--- The task ---
Once you find the line containing "Click the Run", please retype it and every line after it to the end of the entries, exactly and with nothing added.

Pixel coordinate grounding data:
+ + + + + + +
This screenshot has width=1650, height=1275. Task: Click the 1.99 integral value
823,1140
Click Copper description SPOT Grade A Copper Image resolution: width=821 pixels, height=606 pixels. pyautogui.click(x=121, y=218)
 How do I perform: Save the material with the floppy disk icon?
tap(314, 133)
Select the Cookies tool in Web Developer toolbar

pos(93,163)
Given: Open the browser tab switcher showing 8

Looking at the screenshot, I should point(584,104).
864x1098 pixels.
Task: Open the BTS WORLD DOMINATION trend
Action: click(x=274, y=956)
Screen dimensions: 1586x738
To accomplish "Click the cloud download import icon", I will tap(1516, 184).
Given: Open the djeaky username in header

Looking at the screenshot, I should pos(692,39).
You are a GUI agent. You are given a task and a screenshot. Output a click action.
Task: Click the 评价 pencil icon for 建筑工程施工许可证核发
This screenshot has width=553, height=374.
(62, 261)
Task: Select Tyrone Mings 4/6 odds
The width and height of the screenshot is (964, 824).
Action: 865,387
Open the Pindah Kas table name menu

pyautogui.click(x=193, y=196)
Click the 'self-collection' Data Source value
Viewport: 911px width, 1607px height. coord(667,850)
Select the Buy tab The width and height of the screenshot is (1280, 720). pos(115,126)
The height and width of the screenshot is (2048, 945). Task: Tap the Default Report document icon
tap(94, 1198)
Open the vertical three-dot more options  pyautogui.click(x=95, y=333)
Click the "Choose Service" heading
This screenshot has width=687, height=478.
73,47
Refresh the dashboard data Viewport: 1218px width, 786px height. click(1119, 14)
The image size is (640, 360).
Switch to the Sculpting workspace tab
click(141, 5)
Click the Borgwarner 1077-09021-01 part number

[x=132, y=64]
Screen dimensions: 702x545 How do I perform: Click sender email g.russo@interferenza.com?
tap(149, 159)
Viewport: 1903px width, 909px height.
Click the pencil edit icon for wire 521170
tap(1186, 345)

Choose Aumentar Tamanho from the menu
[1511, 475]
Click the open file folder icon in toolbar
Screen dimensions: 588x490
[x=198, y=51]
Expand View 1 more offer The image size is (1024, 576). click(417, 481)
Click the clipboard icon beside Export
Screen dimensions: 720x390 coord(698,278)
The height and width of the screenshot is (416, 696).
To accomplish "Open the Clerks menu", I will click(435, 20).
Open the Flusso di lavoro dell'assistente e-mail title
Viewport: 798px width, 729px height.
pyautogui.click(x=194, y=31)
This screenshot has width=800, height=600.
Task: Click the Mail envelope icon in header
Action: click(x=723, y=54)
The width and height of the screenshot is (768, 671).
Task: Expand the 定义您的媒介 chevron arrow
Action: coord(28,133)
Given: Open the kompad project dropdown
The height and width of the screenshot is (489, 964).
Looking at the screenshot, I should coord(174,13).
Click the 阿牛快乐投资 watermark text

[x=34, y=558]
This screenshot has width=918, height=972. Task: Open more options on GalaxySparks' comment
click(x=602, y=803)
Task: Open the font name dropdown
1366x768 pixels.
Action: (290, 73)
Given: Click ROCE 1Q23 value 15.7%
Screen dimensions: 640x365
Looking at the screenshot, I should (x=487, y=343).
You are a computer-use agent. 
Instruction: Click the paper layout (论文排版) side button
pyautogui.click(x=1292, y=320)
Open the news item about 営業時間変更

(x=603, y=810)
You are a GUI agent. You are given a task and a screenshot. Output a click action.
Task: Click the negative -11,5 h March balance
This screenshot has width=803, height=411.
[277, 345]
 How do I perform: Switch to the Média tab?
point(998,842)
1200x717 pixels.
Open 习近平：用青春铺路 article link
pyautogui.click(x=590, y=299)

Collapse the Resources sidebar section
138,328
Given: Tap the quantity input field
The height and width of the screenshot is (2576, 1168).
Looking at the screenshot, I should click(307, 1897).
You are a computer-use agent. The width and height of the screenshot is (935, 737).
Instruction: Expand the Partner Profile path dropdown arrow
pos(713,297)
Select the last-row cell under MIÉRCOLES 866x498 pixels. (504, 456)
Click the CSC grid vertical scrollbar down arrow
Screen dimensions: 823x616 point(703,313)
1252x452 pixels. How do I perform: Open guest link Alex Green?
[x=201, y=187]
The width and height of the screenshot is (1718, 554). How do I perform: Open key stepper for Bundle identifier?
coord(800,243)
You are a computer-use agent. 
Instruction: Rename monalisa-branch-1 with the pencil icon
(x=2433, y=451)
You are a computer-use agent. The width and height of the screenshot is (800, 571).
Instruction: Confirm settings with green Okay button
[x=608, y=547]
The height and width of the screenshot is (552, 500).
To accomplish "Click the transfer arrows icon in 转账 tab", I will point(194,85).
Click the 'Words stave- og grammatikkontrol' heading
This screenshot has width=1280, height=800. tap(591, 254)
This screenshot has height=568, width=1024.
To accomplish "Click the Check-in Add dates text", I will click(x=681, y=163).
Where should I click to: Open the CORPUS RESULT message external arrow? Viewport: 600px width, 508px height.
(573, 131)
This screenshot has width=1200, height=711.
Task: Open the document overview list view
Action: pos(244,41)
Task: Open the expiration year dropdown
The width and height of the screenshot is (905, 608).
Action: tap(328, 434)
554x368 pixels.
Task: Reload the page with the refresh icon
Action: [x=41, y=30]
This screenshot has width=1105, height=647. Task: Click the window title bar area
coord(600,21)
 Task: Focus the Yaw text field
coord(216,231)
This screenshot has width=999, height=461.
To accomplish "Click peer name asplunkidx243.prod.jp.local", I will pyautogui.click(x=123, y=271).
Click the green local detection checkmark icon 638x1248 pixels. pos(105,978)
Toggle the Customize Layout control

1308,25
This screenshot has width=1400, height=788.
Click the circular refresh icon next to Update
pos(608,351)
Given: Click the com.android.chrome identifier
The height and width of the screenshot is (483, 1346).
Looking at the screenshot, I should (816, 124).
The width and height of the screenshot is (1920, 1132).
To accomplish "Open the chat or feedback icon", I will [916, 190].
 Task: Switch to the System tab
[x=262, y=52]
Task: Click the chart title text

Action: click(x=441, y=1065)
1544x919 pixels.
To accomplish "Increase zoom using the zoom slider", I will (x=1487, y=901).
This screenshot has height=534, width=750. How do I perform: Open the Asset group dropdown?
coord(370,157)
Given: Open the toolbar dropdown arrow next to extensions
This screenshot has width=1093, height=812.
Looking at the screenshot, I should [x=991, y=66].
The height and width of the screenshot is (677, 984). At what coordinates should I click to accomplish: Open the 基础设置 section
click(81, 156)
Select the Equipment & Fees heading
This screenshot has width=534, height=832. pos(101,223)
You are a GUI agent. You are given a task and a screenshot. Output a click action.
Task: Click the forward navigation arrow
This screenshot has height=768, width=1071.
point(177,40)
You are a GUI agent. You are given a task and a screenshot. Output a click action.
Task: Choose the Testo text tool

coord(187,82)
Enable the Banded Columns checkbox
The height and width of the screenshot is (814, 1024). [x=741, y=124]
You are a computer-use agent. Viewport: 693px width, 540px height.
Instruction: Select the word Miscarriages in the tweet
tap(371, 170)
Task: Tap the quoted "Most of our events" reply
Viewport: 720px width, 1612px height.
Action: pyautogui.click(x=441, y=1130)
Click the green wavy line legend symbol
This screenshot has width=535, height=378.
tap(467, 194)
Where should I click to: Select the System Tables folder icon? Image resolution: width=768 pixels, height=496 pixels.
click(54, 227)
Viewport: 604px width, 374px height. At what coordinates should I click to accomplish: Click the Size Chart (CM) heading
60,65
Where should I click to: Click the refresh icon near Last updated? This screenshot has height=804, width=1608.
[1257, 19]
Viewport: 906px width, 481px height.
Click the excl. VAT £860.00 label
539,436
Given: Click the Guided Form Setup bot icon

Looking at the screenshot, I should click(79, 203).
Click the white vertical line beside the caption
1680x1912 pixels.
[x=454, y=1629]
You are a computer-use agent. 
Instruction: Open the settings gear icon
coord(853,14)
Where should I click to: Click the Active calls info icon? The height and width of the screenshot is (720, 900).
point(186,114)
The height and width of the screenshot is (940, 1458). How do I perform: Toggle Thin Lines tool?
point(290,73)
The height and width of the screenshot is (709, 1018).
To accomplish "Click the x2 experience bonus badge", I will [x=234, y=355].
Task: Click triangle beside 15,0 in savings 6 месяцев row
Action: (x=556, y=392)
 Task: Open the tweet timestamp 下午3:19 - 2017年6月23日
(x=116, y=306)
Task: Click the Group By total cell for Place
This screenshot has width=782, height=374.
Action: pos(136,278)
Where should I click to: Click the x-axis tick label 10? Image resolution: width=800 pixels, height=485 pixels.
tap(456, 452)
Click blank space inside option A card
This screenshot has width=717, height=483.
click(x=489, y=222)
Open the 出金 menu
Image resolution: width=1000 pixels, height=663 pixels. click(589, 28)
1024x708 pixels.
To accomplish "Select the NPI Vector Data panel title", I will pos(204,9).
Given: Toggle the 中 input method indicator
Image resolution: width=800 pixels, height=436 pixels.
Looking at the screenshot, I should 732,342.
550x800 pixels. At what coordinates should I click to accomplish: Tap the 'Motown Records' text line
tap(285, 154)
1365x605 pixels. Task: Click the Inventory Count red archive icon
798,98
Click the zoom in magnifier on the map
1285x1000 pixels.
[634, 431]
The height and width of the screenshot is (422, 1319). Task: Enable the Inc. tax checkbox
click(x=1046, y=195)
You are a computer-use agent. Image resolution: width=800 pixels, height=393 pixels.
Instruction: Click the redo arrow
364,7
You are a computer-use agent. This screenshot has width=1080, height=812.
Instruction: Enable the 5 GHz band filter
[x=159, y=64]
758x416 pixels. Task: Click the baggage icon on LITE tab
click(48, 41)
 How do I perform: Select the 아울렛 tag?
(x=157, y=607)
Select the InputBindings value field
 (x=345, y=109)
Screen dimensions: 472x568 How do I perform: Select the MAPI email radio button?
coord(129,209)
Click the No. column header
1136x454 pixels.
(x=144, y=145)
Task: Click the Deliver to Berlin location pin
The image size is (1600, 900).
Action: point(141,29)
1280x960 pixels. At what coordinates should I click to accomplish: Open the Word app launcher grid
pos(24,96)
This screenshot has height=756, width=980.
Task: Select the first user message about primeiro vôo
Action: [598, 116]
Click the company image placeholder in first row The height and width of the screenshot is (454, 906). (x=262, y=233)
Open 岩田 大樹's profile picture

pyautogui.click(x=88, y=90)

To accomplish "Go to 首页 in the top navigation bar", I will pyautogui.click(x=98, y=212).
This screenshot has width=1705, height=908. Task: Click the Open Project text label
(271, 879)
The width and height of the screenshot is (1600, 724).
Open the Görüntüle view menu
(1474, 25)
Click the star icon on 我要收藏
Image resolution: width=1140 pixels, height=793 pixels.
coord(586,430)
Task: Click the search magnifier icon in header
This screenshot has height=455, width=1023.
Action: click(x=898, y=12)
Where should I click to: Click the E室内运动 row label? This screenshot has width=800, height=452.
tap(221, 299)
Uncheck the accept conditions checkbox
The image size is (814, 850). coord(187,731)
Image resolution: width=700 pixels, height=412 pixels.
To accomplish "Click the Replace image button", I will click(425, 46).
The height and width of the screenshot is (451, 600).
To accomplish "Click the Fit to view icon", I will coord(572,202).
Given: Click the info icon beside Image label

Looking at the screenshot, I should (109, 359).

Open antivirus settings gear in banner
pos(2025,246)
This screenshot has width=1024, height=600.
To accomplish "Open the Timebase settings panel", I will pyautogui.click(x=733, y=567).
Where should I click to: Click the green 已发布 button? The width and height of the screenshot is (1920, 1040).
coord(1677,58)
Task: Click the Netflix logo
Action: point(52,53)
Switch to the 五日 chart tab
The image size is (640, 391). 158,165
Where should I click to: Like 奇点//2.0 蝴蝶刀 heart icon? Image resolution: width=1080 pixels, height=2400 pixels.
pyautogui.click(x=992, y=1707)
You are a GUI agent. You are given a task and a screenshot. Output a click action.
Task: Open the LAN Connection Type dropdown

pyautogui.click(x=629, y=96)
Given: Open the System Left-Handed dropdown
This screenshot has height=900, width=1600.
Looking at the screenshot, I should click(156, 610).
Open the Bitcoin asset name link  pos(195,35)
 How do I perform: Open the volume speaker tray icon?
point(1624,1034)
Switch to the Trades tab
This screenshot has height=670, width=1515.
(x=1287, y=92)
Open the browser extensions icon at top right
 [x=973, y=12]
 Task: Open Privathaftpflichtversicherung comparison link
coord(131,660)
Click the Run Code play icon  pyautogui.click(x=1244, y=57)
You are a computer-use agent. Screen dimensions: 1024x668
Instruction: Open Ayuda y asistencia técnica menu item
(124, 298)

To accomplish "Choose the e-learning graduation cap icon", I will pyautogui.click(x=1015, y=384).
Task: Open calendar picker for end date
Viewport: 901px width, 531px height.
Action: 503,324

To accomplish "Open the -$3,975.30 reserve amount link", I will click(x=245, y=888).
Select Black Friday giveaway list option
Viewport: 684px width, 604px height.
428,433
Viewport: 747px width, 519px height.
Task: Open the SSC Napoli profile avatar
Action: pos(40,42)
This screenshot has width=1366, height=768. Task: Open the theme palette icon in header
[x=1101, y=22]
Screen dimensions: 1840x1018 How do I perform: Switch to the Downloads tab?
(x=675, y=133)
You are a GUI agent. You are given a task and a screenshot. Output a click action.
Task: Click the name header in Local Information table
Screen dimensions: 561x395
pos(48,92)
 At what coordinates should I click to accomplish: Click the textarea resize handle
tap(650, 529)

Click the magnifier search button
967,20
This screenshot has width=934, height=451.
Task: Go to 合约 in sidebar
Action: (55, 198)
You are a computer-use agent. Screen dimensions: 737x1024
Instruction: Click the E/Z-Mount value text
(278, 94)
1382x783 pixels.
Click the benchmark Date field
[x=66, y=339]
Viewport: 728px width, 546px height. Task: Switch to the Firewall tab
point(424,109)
+ + + + + + +
--- Your solution ---
Click the Run Code play icon  pyautogui.click(x=1244, y=57)
You are a computer-use agent. Screen dimensions: 1024x668
Instruction: Open Ayuda y asistencia técnica menu item
(124, 298)

To accomplish "Choose the e-learning graduation cap icon", I will pyautogui.click(x=1015, y=384).
Task: Open calendar picker for end date
Viewport: 901px width, 531px height.
Action: 503,324

To accomplish "Open the -$3,975.30 reserve amount link", I will click(x=245, y=888).
Select Black Friday giveaway list option
Viewport: 684px width, 604px height.
428,433
Viewport: 747px width, 519px height.
Task: Open the SSC Napoli profile avatar
Action: pos(40,42)
This screenshot has width=1366, height=768. Task: Open the theme palette icon in header
[x=1101, y=22]
Screen dimensions: 1840x1018 How do I perform: Switch to the Downloads tab?
(x=675, y=133)
You are a GUI agent. You are given a task and a screenshot. Output a click action.
Task: Click the name header in Local Information table
Screen dimensions: 561x395
pos(48,92)
 At what coordinates should I click to accomplish: Click the textarea resize handle
tap(650, 529)

Click the magnifier search button
967,20
This screenshot has width=934, height=451.
Task: Go to 合约 in sidebar
Action: (55, 198)
You are a computer-use agent. Screen dimensions: 737x1024
Instruction: Click the E/Z-Mount value text
(278, 94)
1382x783 pixels.
Click the benchmark Date field
[x=66, y=339]
Viewport: 728px width, 546px height. Task: Switch to the Firewall tab
point(424,109)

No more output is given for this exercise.